México
Publicado el jueves 09 de agosto del 2012
Buscan mejorar estadía de migrantes en albergue de Huehuetoca
Notimex
HUEHUETOCA, MÉXICO En unos meses, las dos carpas que actualmente se tienen habilitadas como albergue provisional para migrantes en este municipio, se convertirán en una casa bien edificada, que pueda garantizar la seguridad y respeto a los derechos humanos de los indocumentados.
La diócesis de Cuautitlán es la responsable de la administración del actual albergue temporal y de la casa del migrante San Juan Diego, que se construye en el predio de una hectárea ubicado en el kilómetro 50.7 de las vías del ferrocarril de la ruta México-Laredo, en una zona alejada de la mancha urbana y a un costado de donde pasa el tren.
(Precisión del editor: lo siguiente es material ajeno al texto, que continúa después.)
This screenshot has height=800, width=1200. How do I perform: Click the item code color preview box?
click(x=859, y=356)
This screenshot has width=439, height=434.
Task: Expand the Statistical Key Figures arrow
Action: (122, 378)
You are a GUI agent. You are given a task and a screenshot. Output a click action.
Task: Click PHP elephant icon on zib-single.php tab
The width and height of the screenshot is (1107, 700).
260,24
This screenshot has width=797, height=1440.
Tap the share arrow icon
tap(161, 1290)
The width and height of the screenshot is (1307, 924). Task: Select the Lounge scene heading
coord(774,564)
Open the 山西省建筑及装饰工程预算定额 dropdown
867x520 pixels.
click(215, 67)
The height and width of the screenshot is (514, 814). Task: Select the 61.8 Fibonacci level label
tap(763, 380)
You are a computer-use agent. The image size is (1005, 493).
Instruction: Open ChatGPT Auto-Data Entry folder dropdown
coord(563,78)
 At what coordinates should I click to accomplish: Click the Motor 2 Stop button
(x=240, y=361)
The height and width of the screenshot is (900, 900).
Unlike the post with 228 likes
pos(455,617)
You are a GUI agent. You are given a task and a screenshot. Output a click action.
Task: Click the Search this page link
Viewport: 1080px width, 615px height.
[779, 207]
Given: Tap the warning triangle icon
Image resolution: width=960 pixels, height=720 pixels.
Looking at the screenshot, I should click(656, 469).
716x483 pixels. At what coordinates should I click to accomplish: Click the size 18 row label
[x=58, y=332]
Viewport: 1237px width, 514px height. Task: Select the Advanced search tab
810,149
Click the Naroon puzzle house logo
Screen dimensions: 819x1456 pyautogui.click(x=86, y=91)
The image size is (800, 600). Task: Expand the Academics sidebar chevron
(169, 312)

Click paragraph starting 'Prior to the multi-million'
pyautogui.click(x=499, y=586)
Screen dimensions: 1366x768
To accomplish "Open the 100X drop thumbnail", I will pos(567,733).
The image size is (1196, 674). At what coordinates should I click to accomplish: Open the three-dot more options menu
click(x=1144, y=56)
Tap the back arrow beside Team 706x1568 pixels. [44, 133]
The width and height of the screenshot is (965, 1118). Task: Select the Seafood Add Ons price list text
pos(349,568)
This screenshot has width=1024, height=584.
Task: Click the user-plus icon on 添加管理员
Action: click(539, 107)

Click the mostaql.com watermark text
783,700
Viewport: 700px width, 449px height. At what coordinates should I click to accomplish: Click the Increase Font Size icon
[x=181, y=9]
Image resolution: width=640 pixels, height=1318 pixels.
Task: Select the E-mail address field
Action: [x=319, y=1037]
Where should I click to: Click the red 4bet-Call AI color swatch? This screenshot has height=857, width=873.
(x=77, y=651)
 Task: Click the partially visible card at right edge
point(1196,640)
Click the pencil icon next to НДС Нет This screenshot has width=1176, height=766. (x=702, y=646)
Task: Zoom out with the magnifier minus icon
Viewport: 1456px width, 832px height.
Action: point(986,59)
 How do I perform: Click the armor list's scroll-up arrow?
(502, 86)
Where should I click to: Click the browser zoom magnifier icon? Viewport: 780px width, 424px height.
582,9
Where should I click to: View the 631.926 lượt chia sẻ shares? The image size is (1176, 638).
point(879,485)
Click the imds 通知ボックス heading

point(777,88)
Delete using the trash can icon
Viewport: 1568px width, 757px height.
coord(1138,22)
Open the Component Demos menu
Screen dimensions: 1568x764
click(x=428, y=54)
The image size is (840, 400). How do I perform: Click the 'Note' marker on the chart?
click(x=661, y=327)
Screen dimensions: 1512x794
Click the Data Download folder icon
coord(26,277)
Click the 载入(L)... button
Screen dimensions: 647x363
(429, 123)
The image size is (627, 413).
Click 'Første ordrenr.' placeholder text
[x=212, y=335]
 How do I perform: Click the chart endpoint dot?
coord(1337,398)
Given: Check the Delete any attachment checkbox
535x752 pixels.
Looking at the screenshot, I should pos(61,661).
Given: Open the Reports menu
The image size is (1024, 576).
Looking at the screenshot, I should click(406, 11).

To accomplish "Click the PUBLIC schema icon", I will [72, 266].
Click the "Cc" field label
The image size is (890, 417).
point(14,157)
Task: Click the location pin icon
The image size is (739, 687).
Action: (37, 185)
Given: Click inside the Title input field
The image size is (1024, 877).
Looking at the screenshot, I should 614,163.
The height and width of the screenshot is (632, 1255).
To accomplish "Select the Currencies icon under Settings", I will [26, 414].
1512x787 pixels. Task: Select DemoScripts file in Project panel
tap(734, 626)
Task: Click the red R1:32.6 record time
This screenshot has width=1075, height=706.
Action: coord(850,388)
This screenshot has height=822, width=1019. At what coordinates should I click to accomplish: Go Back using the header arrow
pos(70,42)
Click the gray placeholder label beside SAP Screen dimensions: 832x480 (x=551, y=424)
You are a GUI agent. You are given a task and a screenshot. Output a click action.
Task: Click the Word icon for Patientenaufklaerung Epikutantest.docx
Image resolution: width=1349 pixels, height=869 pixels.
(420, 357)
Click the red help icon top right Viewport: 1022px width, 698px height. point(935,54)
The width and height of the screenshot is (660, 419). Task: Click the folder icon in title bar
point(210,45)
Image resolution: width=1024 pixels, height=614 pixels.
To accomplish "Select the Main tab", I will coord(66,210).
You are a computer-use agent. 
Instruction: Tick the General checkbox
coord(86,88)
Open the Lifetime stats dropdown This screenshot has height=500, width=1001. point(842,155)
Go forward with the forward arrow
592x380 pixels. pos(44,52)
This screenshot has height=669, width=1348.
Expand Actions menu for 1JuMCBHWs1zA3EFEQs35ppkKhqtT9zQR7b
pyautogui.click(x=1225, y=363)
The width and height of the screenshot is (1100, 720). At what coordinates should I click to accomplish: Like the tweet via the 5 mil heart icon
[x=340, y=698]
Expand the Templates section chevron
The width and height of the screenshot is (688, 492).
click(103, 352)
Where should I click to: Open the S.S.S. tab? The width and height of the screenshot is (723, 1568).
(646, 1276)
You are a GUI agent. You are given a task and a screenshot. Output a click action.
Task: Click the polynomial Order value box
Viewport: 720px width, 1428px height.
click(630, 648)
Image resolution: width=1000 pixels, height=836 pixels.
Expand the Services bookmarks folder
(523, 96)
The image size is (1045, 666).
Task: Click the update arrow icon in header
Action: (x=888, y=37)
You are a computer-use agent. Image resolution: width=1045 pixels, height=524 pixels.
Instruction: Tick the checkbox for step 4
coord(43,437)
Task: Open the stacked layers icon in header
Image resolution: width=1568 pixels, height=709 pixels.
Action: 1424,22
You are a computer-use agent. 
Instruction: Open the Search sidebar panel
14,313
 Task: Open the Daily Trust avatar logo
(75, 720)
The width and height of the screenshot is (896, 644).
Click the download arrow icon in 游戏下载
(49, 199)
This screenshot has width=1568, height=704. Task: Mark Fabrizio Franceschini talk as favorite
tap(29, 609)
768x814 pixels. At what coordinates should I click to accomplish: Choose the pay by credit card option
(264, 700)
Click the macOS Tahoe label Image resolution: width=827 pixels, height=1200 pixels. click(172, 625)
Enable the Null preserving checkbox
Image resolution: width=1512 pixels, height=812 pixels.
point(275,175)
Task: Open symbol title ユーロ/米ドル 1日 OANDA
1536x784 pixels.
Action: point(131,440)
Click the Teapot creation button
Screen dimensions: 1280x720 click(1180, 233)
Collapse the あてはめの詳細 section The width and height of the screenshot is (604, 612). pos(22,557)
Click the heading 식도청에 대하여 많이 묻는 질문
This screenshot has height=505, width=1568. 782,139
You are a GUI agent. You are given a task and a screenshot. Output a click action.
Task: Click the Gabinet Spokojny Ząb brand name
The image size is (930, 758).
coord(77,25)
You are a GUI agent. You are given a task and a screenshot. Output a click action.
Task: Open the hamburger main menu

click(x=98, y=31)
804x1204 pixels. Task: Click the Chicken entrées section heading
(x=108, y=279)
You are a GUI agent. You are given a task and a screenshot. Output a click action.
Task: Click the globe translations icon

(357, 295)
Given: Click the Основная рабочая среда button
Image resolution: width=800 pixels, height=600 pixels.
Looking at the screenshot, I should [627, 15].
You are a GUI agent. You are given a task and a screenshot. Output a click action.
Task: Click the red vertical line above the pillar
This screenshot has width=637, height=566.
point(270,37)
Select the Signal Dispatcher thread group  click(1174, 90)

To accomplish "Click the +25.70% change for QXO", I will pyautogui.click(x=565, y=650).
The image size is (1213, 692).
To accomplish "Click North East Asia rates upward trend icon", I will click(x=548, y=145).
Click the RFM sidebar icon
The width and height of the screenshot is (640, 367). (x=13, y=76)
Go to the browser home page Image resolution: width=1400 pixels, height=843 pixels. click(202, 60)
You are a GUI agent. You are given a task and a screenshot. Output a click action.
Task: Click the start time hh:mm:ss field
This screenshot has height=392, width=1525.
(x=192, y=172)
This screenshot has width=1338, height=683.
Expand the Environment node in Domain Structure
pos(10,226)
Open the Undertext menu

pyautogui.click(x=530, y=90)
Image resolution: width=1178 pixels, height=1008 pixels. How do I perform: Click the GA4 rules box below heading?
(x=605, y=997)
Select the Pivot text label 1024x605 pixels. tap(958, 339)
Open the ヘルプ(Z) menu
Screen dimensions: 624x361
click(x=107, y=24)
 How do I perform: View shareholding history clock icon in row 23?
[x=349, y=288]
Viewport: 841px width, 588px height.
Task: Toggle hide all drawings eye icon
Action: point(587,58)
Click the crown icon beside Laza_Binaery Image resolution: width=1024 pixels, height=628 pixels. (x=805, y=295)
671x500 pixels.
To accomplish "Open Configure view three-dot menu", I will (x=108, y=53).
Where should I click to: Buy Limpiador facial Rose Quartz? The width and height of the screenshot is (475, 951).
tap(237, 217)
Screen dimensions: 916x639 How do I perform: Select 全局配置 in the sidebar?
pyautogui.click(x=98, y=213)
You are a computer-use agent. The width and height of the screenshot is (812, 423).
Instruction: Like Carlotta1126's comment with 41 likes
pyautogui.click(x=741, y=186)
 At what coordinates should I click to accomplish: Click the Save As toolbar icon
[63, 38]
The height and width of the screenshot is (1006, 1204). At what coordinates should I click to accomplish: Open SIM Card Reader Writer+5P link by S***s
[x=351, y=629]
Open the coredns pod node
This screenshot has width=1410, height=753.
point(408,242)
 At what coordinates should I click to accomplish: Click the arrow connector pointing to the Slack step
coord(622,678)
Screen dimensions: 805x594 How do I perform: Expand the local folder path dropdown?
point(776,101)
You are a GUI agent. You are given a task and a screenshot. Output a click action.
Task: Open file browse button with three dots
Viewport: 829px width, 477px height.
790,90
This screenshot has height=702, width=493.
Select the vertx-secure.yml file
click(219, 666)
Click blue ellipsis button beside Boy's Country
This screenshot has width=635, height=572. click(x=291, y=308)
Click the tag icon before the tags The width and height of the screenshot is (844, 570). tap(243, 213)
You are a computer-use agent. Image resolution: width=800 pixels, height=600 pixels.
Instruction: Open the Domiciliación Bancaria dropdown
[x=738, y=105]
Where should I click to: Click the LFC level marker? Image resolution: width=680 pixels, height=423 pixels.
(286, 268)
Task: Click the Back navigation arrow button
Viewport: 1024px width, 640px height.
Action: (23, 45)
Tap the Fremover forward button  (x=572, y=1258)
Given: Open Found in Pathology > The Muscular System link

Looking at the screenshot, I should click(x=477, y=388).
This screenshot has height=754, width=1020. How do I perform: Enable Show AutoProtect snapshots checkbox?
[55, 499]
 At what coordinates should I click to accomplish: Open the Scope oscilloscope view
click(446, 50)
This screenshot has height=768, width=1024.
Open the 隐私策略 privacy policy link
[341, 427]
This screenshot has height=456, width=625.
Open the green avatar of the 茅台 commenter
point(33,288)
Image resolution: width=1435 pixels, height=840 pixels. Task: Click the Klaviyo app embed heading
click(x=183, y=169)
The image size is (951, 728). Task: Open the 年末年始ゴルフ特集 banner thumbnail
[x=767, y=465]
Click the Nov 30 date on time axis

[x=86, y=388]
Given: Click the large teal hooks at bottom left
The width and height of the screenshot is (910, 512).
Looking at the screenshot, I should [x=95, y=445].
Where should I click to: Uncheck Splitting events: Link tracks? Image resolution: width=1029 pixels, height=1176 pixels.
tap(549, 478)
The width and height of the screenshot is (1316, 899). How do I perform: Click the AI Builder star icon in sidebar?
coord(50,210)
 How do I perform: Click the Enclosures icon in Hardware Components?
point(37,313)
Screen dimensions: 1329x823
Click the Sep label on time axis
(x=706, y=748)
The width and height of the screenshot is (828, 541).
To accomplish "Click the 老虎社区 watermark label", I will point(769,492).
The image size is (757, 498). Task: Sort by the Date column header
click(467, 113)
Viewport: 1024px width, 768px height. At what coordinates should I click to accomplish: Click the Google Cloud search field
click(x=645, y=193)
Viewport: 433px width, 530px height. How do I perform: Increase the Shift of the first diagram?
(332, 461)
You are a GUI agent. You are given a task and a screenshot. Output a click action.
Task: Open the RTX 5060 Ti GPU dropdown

Todos los días llegan a esta zona decenas de indocumentados, bajan del tren en busca de un espacio para descansar. En Huehuetoca, por el momento la atención que se les brinda es en carpas, por lo que en forma particular un inmueble ha sido habilitado para otorgar algunos servicios a los migrantes.
En otro sitio cercano, hay otro albergue. Pagamos 50 pesos para tener derecho a comer, tomar agua, asearnos, lavar la ropa y descansar en colchonetas en un cuarto de esta casa, y aunque no es un hotel, sí esta mejor que las carpas, explican los migrantes que pagan para descansar bajo un techo de cemento.
De acuerdo con el ayuntamiento, esta casa es particular, no tiene ninguna relación con la diócesis, y además no cuenta con los permisos para funcionar como albergue ni cumple con las condiciones mínimas para garantizar un servicio seguro que cobran a los migrantes, por lo que será clausurado.
En su travesía, los indocumentados enfrentan diversas circunstancias y cuando llegan al albergue, además del apoyo en comida, ropa, aseo, esperan y necesitan recibir atención médica, llegan con ampollas, picaduras, cortadas y fracturas.
En la zona además de un operativo de seguridad de 24 horas con dos unidades de la Secretaria de Seguridad Ciudadana y rondines con policías, se tiene un programa de salud.
Se brinda atención médica, no sólo a quienes presentan lesiones físicas o enfermedades como infecciones, hipertensión o diabetes, sino que además atienden a los bebes y niños que algunos de los centroamericanos llevan en este viaje, a pesar de los riesgos y su futuro incierto.
Lamentablemente, algunos no logran superar las dificultades, y a lo largo de las vías del tren desde la zona de Tultitlán, donde antes se encontraba el albergue, hasta Huehuetoca, hay varias cruces que señalan los puntos donde migrantes han muerto al ser arrollados por la máquina del ferrocarril en su intento de subir o bajar.
De acuerdo con los gobiernos del estado y municipio, así como la diócesis, podría ser en seis meses cuando opere la nueva casa del migrante, que funcionará con un sistema de registro computarizado, con un control de acceso y salida, con lo que se busca evitar que los indocumentados generen problemas o temor entre la ciudadanía.